Negishi Yuichi, Nobusada Katsuyuki, Tsukuda Tatsuya
Research Center for Molecular-Scale Nanoscience and Department of Theoretical Studies, Institute for Molecular Science, Myodaiji, Okazaki 444-8585, Japan.
J Am Chem Soc. 2005 Apr 13;127(14):5261-70. doi: 10.1021/ja042218h.
Small gold clusters (approximately 1 nm) protected by molecules of a tripeptide, glutathione (GSH), were prepared by reductive decomposition of Au(I)-SG polymers at a low temperature and separated into a number of fractions by polyacrylamide gel electrophoresis (PAGE). Chemical compositions of the fractionated clusters determined previously by electrospray ionization (ESI) mass spectrometry (Negishi, Y. et al. J.Am. Chem. Soc. 2004, 126, 6518) were reassessed by taking advantage of freshly prepared samples, higher mass resolution, and more accurate mass calibration; the nine smallest components are reassigned to Au10(SG)10, Au15(SG)13, Au18(SG)14, Au22(SG)16, Au22(SG)17, Au25(SG)18, Au29(SG)20, Au33(SG)22, and Au39(SG)24. These assignments were further confirmed by measuring the mass spectra of the isolated Au:S(h-G) clusters, where h-GSH is a homoglutathione. It is proposed that a series of the isolated Au:SG clusters corresponds to kinetically trapped intermediates of the growing Au cores. The relative abundance of the isolated clusters was correlated well with the thermodynamic stabilities against unimolecular decomposition. The electronic structures of the isolated Au:SG clusters were probed by X-ray photoelectron spectroscopy (XPS) and optical spectroscopy. The Au(4f) XPS spectra illustrate substantial electron donation from the gold cores to the GS ligands in the Au:SG clusters. The optical absorption and photoluminescence spectra indicate that the electronic structures of the Au:SG clusters are well quantized; embryos of the sp band of the bulk gold evolve remarkably depending on the number of the gold atoms and GS ligands. The comparison of these spectral data with those of sodium Au(I) thiomalate and 1.8 nm Au:SG nanocrystals (NCs) reveals that the subnanometer-sized Au clusters thiolated constitute a distinct class of binary system which lies between the Au(I)-thiolate complexes and thiolate-protected Au NCs.

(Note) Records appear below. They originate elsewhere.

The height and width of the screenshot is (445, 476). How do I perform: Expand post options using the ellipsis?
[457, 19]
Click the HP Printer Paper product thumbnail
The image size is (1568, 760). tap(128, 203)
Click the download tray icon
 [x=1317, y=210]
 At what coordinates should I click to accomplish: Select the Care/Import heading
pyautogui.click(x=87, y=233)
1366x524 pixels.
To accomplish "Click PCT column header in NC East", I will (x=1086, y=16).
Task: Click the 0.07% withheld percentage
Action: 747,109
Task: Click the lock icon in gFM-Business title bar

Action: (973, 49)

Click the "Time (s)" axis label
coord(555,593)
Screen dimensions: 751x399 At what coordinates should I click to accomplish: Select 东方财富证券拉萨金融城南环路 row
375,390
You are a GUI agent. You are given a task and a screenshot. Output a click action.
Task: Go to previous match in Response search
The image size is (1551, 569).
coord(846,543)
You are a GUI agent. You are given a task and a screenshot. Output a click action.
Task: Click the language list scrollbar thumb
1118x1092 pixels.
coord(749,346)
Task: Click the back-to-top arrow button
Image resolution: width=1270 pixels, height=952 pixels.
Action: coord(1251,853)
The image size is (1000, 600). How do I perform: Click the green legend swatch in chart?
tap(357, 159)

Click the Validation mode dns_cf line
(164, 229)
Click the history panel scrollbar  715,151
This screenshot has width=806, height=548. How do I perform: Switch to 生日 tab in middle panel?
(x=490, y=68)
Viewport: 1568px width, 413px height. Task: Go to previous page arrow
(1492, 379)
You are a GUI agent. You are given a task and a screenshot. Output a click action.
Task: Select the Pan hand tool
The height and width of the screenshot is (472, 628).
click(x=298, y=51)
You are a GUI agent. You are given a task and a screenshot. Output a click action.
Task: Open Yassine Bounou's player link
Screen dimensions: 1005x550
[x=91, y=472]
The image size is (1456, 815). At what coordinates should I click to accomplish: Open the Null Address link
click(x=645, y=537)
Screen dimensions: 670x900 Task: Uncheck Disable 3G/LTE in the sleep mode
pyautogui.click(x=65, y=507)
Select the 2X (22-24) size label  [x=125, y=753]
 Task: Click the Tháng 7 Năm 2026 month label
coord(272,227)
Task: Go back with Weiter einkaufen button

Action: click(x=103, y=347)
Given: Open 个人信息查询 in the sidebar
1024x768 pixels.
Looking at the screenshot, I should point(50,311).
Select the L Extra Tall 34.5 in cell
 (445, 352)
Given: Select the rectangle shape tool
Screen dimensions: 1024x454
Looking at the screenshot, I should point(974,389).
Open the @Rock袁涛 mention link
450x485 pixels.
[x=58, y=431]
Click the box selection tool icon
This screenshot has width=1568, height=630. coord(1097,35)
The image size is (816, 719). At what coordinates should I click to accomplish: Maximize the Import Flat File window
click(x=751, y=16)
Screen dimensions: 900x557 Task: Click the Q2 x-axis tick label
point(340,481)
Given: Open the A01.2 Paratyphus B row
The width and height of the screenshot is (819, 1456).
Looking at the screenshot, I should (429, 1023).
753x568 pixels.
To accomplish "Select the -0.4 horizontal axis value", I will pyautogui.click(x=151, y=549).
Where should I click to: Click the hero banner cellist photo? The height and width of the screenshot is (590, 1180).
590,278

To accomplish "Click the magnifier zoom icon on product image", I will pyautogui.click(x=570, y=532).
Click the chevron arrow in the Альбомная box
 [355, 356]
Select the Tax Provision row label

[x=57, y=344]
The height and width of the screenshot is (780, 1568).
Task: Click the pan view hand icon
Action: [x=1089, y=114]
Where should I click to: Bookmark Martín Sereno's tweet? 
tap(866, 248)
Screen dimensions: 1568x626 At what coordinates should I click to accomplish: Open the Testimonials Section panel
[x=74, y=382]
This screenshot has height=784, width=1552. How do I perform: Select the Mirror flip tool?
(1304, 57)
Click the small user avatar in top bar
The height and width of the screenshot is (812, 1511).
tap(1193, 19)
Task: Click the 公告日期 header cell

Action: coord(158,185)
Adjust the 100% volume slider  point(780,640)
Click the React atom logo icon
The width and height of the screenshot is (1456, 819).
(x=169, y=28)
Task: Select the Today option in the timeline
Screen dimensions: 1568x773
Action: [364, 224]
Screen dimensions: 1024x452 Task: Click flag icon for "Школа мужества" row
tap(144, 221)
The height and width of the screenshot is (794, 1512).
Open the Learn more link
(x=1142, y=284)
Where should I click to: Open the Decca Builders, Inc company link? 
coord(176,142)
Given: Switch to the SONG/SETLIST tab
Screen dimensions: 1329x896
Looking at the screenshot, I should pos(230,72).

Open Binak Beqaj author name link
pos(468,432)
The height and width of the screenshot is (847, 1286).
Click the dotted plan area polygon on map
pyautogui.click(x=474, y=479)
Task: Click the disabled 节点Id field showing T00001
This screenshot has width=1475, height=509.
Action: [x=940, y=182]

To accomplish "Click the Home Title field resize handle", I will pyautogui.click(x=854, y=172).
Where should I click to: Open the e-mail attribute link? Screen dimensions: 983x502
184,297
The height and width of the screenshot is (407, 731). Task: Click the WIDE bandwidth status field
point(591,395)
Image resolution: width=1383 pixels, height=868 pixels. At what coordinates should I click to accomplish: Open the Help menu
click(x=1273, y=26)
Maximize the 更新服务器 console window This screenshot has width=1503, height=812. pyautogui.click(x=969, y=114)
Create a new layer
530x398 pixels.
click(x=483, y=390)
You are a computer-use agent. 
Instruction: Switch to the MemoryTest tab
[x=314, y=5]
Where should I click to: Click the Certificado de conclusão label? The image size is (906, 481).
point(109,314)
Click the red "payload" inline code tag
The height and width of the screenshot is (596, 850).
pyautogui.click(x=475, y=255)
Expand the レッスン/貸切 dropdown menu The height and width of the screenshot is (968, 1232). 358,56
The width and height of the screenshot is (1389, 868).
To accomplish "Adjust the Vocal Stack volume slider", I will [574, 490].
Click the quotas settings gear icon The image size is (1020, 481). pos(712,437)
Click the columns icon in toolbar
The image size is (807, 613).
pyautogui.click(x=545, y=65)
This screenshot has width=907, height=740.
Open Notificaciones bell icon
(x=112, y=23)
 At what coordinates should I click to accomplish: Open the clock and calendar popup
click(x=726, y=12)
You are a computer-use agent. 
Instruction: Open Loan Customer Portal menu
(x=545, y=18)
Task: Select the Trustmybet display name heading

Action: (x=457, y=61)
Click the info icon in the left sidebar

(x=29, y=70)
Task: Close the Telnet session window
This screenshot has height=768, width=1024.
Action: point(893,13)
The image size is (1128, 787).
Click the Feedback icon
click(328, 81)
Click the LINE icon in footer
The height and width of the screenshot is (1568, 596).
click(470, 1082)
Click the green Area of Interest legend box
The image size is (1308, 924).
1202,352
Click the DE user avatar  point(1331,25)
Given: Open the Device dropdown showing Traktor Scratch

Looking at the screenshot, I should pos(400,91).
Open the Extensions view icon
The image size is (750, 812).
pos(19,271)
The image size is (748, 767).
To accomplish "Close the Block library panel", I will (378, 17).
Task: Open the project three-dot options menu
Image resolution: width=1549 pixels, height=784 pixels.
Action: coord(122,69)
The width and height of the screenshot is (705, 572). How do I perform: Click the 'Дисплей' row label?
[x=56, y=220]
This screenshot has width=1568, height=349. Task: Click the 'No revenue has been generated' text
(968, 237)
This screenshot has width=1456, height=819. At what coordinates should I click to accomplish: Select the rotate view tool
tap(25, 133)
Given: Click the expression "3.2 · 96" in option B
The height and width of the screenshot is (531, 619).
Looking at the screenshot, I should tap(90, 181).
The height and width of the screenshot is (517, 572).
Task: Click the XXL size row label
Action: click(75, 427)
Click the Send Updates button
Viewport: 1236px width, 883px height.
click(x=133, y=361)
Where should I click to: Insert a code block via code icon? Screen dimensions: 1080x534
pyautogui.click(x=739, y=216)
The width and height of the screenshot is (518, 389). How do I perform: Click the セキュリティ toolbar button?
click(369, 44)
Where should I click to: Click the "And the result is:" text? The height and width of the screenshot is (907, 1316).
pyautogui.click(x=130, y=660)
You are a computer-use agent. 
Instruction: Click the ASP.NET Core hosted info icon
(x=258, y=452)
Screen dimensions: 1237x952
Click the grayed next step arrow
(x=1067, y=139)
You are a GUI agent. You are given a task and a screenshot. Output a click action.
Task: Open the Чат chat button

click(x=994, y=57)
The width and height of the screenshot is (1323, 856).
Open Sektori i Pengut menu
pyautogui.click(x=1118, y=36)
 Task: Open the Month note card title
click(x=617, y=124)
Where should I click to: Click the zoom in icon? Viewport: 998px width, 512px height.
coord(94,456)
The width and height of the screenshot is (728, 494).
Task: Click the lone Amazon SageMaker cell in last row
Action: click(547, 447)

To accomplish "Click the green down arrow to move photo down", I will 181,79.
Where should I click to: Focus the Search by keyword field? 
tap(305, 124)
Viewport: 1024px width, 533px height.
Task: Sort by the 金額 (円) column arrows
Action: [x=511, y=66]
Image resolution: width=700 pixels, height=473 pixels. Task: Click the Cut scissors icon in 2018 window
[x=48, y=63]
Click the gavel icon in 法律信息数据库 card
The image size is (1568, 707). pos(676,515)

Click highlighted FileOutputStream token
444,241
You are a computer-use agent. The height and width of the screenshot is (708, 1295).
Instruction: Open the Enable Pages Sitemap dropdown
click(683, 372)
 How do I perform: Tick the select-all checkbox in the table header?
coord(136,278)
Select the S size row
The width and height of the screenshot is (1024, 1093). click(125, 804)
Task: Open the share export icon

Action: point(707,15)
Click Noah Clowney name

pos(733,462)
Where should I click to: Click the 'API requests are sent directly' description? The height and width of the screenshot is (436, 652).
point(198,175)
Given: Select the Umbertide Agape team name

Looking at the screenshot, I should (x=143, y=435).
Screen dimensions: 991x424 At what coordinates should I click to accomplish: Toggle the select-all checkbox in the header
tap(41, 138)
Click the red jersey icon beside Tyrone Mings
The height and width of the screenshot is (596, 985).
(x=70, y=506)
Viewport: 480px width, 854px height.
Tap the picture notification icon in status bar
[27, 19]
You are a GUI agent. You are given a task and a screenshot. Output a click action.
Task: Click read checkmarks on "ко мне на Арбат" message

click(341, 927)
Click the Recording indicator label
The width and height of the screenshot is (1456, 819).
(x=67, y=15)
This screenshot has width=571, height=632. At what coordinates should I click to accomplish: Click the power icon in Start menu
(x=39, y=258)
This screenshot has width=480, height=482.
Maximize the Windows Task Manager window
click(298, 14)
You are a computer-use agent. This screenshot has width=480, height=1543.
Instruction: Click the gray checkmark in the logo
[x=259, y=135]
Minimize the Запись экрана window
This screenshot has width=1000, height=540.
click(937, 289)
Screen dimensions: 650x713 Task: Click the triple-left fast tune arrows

通过在低温下对Au(I)-SG聚合物进行还原分解,制备了由三肽谷胱甘肽(GSH)分子保护的小金簇(约1纳米),并通过聚丙烯酰胺凝胶电泳(PAGE)将其分离成多个组分。利用新制备的样品、更高的质量分辨率和更精确的质量校准,对先前通过电喷雾电离(ESI)质谱法测定的分级簇的化学成分(Negishi, Y.等人,《美国化学会志》,2004年,126卷,6518页)进行了重新评估;九个最小的组分被重新指定为Au10(SG)10、Au15(SG)13、Au18(SG)14、Au22(SG)16、Au22(SG)17、Au25(SG)18、Au29(SG)20、Au33(SG)22和Au39(SG)24。通过测量分离出的Au:S(h-G)簇的质谱进一步证实了这些归属,其中h-GSH是同型谷胱甘肽。有人提出,一系列分离出的Au:SG簇对应于生长中的金核的动力学捕获中间体。分离出的簇的相对丰度与抗单分子分解的热力学稳定性密切相关。通过X射线光电子能谱(XPS)和光谱学探测了分离出的Au:SG簇的电子结构。Au(4f) XPS光谱表明,在Au:SG簇中,金核向GS配体有大量的电子给予。光吸收和光致发光光谱表明,Au:SG簇的电子结构得到了很好的量子化;块状金的sp带的胚胎根据金原子和GS配体的数量有显著的演化。将这些光谱数据与硫代苹果酸金(I)钠和1.8纳米Au:SG纳米晶体(NCs)的光谱数据进行比较,结果表明,硫醇化的亚纳米级金簇构成了一类独特的二元体系,它介于硫醇金(I)配合物和硫醇保护的金纳米晶体之间。